Jesper Dangaard Brouer <hawk@...nel.org> wrote:
> The iptables statistic nth mode is documented to match one packet every nth
> packets. When packets gets GRO/GSO aggregated before traversing the statistic
> nth match, then they get accounted as a single packet.
> 
> This patch takes into account the number of packet frags a GRO/GSO packet
> contains for the xt_statistic match.

I doubt we can do this upstream.  Two reasons that come to mind, in no
particular order:

1. It introduces asymmetry.  All matches use "skb == packet" design.
   Examples that come to mind: xt_limit, xt_length.
2. This adds a compat issue with nftables:
    iptables-translate -A INPUT -m statistic --mode nth --packet 0  --every 10
    nft 'add rule ip filter INPUT numgen inc mod 10 0 counter'

'numgen' increments a counter for every skb, i.e. reg := i++;.
But, after this patch -m statistics doesn't work this way anymore
and the two rules no longer do the same thing.

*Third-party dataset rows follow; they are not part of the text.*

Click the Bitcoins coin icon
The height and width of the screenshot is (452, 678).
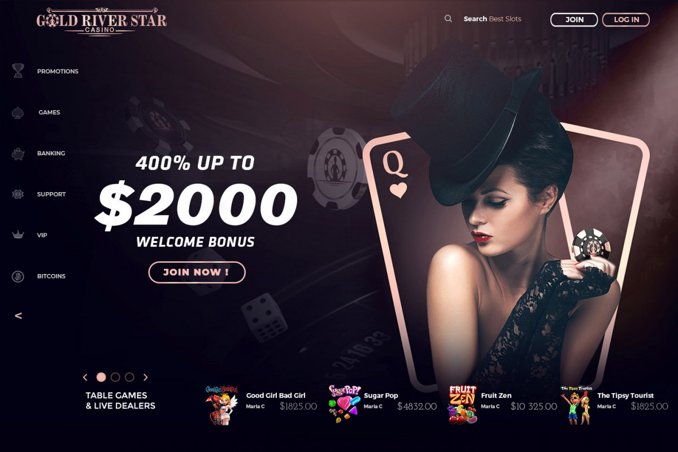pos(18,276)
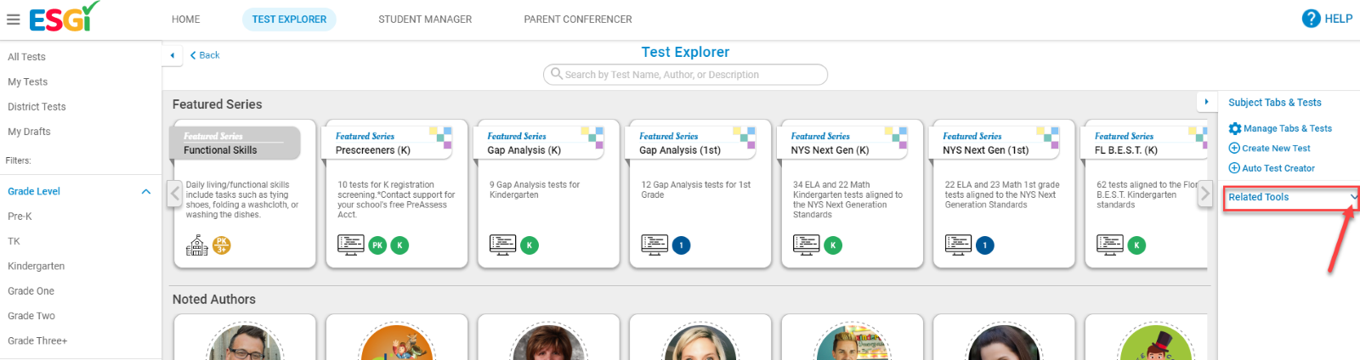Show next Featured Series with right arrow
The height and width of the screenshot is (360, 1360).
click(1204, 194)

But even if we'd ignore this or add a flag to control behavior, I don't
see how this could be implemented in nft.

And last but not least, I'm not sure the premise is correct.
Yes, when you think of 'packet sampling', then we don't 'match'
often enough for gro/gso case.

However, when doing '-m statistic ... -j LOG' (or whatever), then the
entire GSO superpacket is logged, i.e. several 'packets' got matched
at once.

So the existing algorithm works correctly even when considering
aggregation because on average the correct amount of segments gets
matched (logged).

With this proposed new algo, we can now match 100% of skbs / aggregated
segments, even for something like '--every 10'.  And that seems fishy to
me.

As far as I understood its only 'more correct' in your case because the
logging backend picks one individual segment out from the NFLOG'd
superpacket.

But if it would NOT do that, then you now sample (almost) all segments
seen on wire.  Did I misunderstand something here?